Lita berkedip berulang kali. Rasa sakit menjalar ke seluruh tubuh. Ia bangkit, lalu jatuh kembali. Kakinya terasa lumpuh.

Begitu pandangannya tak lagi buram—

Bukk!

Sebuah kayu balok menghantam wajahnya. Ia mengerang. Darah hangat mengalir dari pelipis. Napasnya terputus-putus. Dunia mulai memudar...

Pikirannya berkelebat. Ke malam sebelumnya…

Malam itu, empat orang bandit tengah menyiapkan tempat tidur gantung di menara seluler terbengkalai. Berbisik-bisik sambil mengikat tali di tiang reyot, sesekali menengok ke bawah.

Sanca menyeringai lebar. Lidahnya sesekali terjulur, seperti melihat sesuatu yang menggoda. Tangan menggantung di udara, satu mata mengagumi isi botol di tangannya.

“Bos pasti senang, kita bakal dapat imbalan besar!” ujar Satra lirih—menatap botol yang sama. Sanca meliriknya dengan sebelah alis terangkat.

“Atau kusimpan sendiri saja…?” Sanca seolah bertanya pada dirinya sendiri. “Benda ini bisa memberiku banyak hal. Kekayaan, kekuasaan, bahkan menentukan hidup dan mati.” Suaranya parau. Seolah sesuatu mengganjal di tenggorokannya.

Gatra melamat kata-kata itu. Tak mengerti. Dia belum pernah melihat benda semacam itu sebelumnya.

Asap mengepul di bawah redup cahaya bulan. Daun kering bergoyang dihembus napas bumi. Para bandit menghisap rokok filter berjamur—tanggal produksinya entah sudah berapa puluh tahun silam. Hutan di kaki bukit itu dilingkupi keheningan. Bunyi serangga sesekali diiringi erangan samar dari perut rimba.

“Bos, mending kita tidur sekarang,” ujar Ken. “Jangan sampai... mereka dengar.”

Jauh di bawah—tersembunyi dalam bayang tiang menara—seorang gadis mengamati mereka dengan waspada. Separuh wajahnya diterpa cahaya buram langit.
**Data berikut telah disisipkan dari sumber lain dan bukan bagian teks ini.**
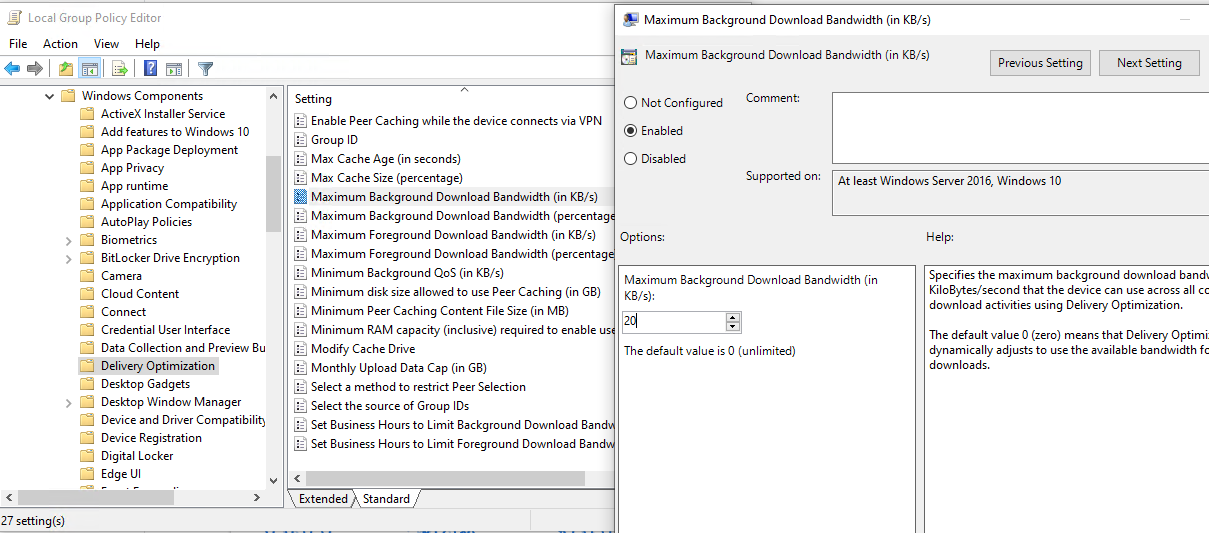This screenshot has width=1209, height=533.
Task: Click the Up One Level folder icon
Action: pyautogui.click(x=66, y=69)
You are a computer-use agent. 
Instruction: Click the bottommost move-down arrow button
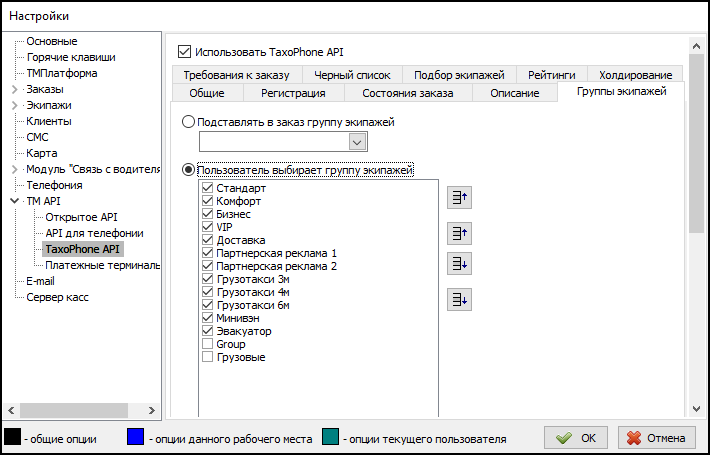tap(460, 299)
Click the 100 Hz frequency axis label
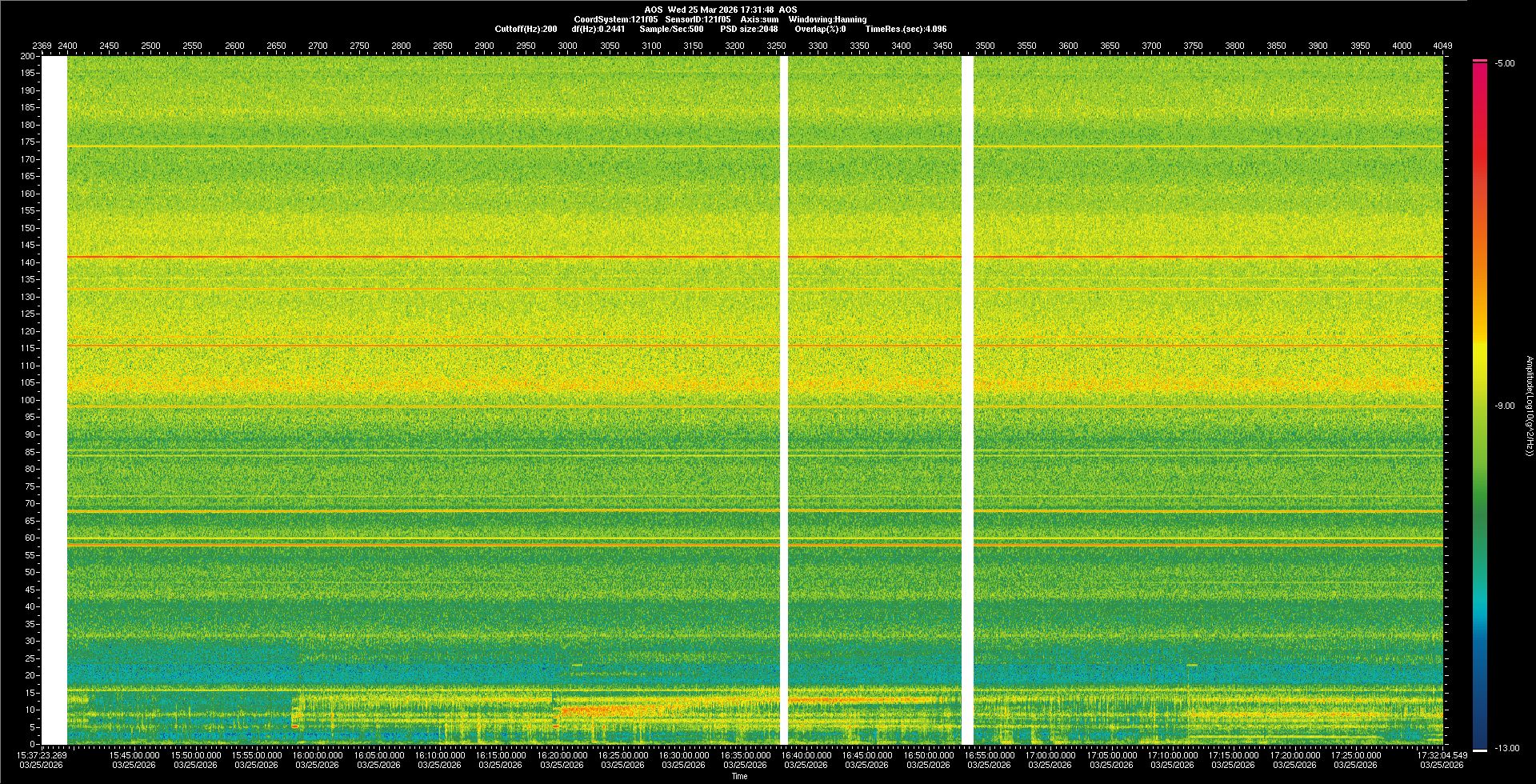Viewport: 1536px width, 784px height. point(29,400)
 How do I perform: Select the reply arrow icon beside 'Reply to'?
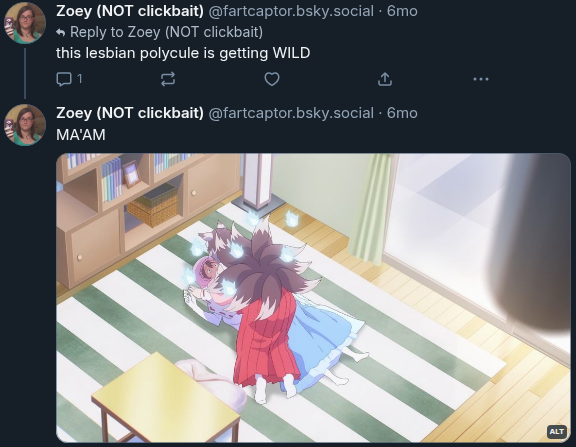tap(61, 33)
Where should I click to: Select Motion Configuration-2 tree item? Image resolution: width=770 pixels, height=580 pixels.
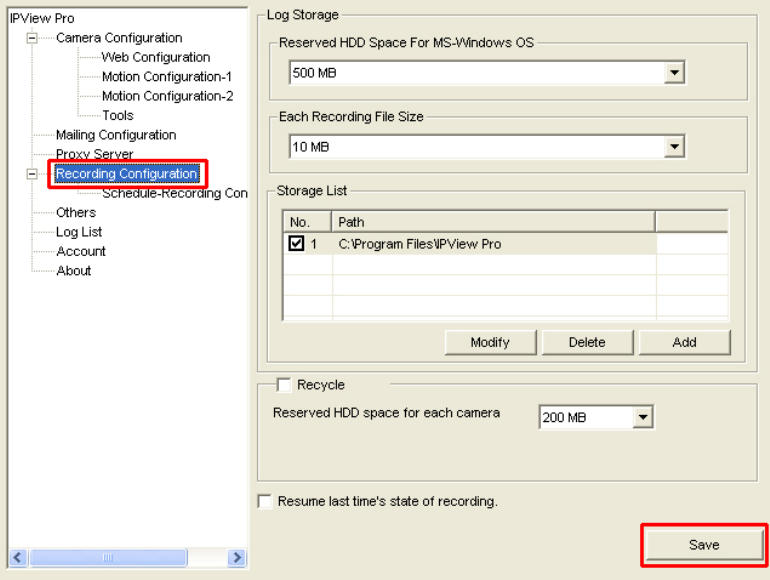(166, 96)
Matanya tajam, pikirannya campur aduk antara geram dan takut.

Satu jam berlalu.

Bunyi burung hantu memantul di dedaunan. Angin malam menusuk. Gadis itu menggigil, tapi matanya masih terpaku. Ia menarik napas, menghembuskan ke tangan yang beku. Jemarinya menyentuh tiang besi menara. Dingin. Ia bergidik, tapi tak mundur. Kali ini tak ada keraguan. Hanya rasa takut.

Lita, mulai memanjat.

Tangan dan kakinya berpindah dari satu tiang ke tiang lain. Cengkeramannya erat. Langkahnya hati-hati.
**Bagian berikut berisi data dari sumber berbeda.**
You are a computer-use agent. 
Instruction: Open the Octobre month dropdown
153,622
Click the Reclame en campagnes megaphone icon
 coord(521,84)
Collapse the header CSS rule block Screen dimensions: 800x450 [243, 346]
Lima meter. Sepuluh. Tiga puluh meter.

Angin di atas lebih kencang. Nafasnya mengembun. Gerakannya senyap. Komplotan itu berada tepat di atasnya.
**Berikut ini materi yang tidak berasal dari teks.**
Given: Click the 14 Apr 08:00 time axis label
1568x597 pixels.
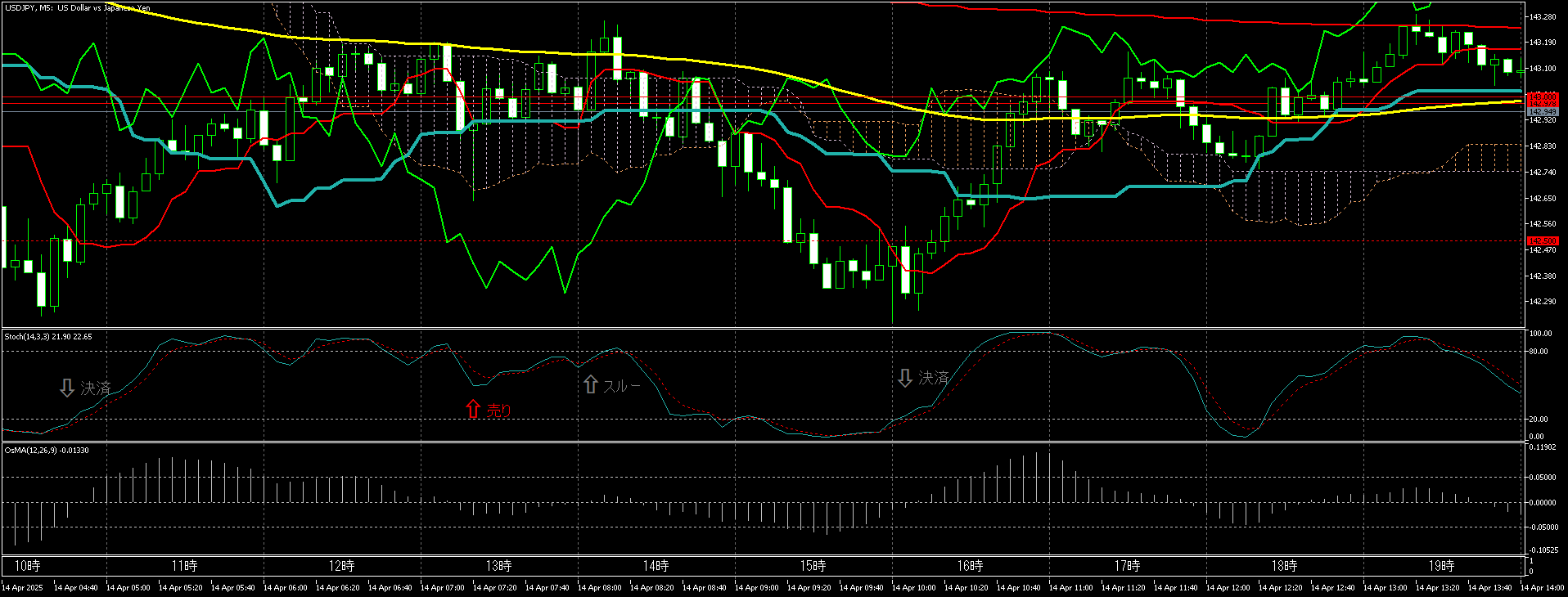Looking at the screenshot, I should 600,587.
Lita menatap sekeliling. Matanya menyipit, mencari. Pandangannya terhenti pada sebuah tas yang separuh terbuka. Dari dalamnya menonjol botol yang ia kenali.

Ia menarik napas. Bergerak ke arah tas. Letaknya agak jauh dari tempat pijakannya. Jemarinya meraih…

Srekk

Lita salah pijak.

Udara tertahan di dadanya. Dunia melambat. Gravitasi menariknya. Tapi reflek bekerja lebih cepat dari pikirannya. Tangannya mencengkeram besi. Salah satu bandit bergeser, nyaris terjaga.

Tubuh Lita menggantung. Napasnya tercekat. Tiupan angin membuat tubuh kecilnya terayun di udara.

Ia mencoba lagi.

Jemarinya meraih tas dengan hati-hati. Resleting ditarik perlahan. Suara gesekan logam terasa seperti alarm—meski ia tahu, itu perasaannya saja. Dan… berhasil.

Tas menganga. Lita merogoh botol di dalamnya.

Lalu, tiba-tiba—

Plak!

Kulitnya mati rasa. Tangannya dicengkeram tanpa aba-aba. Mata itu melotot.

Lita menyentak. Turun terburu-buru. Sanca berteriak, membangunkan yang lain. “Bangun! Barang kita dicuri!”

Mereka panik.

Lita hampir terjungkal saat turun. Di atasnya, Sanca menyusul. Cepat.

“Jangan kabur kamu!!”

Begitu mencapai tanah, Lita melesat. Sanca melompat dari atas. Mendarat tepat di belakangnya. Lengannya dicengkeram erat. Gadis itu menyentak sekuat tenaga.

Srekk—!

 Jaketnya robek.

Ia melihat sekilas wajah Sanca—sayatan lebar di pipi, mata kanan seputih susu. Mengerikan. Tanpa pikir panjang, Lita melesat ke hutan.

Empat bandit mengejar.

Napasnya memburu. Tak tahu mana yang lebih ditakuti: bandit atau… sesuatu di dalam hutan.

Grrhkk…

Erangan mengerikan terdengar. Tapi tak menghentikan langkah Lita. Ia melesat jauh ke dalam kegelapan.

Para bandit terperanjat. Langkah mereka terhenti. Panik. Menoleh kanan-kiri.

Bayangan bergoyang dalam kabut.

 Krikk… Krekk…  Bunyi seperti tulang patah. Di kiri. Kanan. Depan. Segala arah.

 Hrrggk… Hhhrkk… Suara tenggorokan rusak yang dipaksa bernapas. Bau busuk menyeruak.

GRAAAAHHKK!!!

Pekikan mengerikan menerjang dari kegelapan.